Carro-Forte,
de Mário Diamante
Brasil, 2002
Gracindo Jr. em Carro-Forte de Mário Diamante
"O que a gente
leva da vida? O que realmente importa?" Assim começa Carro-Forte,
de Mário Diamante, com a voz interior de Gracindo Jr. dentro de
um carro-forte, indo realizar mais uma entrega de uma quantia maior do
que jamais receberia em sua nobre carreira de homem honesto e respeitador
dos códigos de sua profissão. Mas o que realmente importa
para Mário Diamante? Definitivamente não são as diferenças
de personalidades entre os vigias do carro-forte, pois elas jamais conseguem
deixar de cair no lugar-comum, numa pintura por demais clichê para
tentar criar um arremedo de ficção que porventura fosse
guiar o filme. Importa mais ao diretor do filme mostrar que é arrojado
ao tentar transplantar uma vida inteira e seus dilemas (os do personagem
principal) e, consigo, as escolhas de outras três pessoas, seus
colegas. Efeitos de dissonância moral, ambigüidade, tensão?
Não. Antes uma falsa impressão de modernidade, uma tentativa
abortada de agilidade no manejo, uma vontade de mostrar que domina o "modo
de fazer" do cinema de ação. Ou seja: Carro-Forte
é mais um exemplar de filme-portfólio que, na falta do realizador
em ter alguma coisa mais honesta ou sincera para dizer, serve como exercício
de mestria. Não consegue.
"O que realmente
importa?" A frase se repete porque é ela que permeia a trama.
Gracindo Jr. e seu amigo motorista são antigos na corporação,
e carregam aquele emprego com muita dignidade, mesmo que volta e meia
se sintam enganados por não participarem (senão irrisoriamente)

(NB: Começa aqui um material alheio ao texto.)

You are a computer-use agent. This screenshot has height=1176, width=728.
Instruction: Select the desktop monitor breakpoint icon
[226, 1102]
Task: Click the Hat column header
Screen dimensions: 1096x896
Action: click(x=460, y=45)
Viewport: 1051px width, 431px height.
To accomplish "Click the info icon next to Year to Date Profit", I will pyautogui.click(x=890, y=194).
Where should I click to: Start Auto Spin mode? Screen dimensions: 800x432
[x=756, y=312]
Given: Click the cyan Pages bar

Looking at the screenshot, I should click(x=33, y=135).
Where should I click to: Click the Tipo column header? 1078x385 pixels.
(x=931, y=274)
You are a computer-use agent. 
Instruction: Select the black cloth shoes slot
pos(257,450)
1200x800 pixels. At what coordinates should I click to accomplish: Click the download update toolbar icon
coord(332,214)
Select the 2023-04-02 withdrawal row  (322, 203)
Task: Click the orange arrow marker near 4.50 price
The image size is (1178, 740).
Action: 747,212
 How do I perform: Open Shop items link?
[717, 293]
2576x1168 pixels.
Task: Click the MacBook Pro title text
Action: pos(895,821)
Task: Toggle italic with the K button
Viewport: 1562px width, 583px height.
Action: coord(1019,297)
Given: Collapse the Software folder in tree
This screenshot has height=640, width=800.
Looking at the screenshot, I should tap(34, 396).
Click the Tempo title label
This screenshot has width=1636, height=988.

do dinheiro que carregam. Os outros dois, os seguranças, não
pensam a mesma coisa. Um, negro, pensa em ficar rico pra ter "muita
mulé", enquanto o outro, mais velho e aparentemente mais sereno
que o colega, revela-se um traidor e apronta um golpe para ficar com todos
os milhões que eles carregam. Naturalmente, como em qualquer filme-portfólio,
onde a ambição e a vaidade conduzem a vontade de fazer o
filme, a situação não pode ficar ali. Ela volta e
meia sai do carro-forte: a) em pequenas mesagens de "bip" que
são mandadas para Gracindo Jr., dizendo simplesmente "TESTE
1", "TESTE 2", etc. (Vê-se logo que o autor consultou
alguns manuais de roteiro para construir um suspense desnecessário
à trama); e b) nos pequenos flashbacks que partem da personagem
de Gracindo Jr., pequenos flashes de vida em família, momentos
em comum onde reina a felicidade e, como não podia deixar de ser,
motivados a partir da frase... "O que realmente importa?" Será
que de fato temos uma aproximação de tamanho poder literário
quando estamos diante de decisões importantes na vida. Ou será
que o que realmente importou ao realizador foi a pompa de parecer filosófico
sem necessariamente ter que sê-lo?
"O que realmente
importa?" Sem precisar ter o dom da predestinação,
podemos já imaginar o que acontecerá: o segurança
malvado mata um, mata dois, e quando vai matar o terceiro (o Gracindo
Jr., como não poderia deixar de ser) dá uma de vilão
de Batman, fica batendo papo até que o mocinho consiga aproveitar-se
de uma desatenção do inimigo e assim ganhar sua luta de
homem leal a seus princípios. Santa honradez, menino prodígio!
Depois, ganha a luta de dentro do carro, o homem arma-se e abre a porta.
O filme acaba. Suspense. Teria ele, num mirabolante jogo de roteiro, sido
mais malandro que o malandro? Ou não, iria ele debater-se numa
luta suicida contra os comparsas de seu ex-colega. Cada um que jogue suas
fichas, mas aparentemente o final em aberto mais parece inabilidade do
que malandragem no relato. Filme-narciso, fascinado por sua própria
astúcia dramatúrgica e técnica, Carro-Forte nunca
deixa de parecer estar dentro de um aquário todo tampado e cheio
de água velha, onde não existe mais ar para respirar. Esse
ar, a realidade e seu vigor, estão sempre longe demais. E onde
não tem realidade é necessário ao menos que a ficção
nos faça vê-la, o que não acontece. Mas será
que ao realizador do filme isso realmente importa?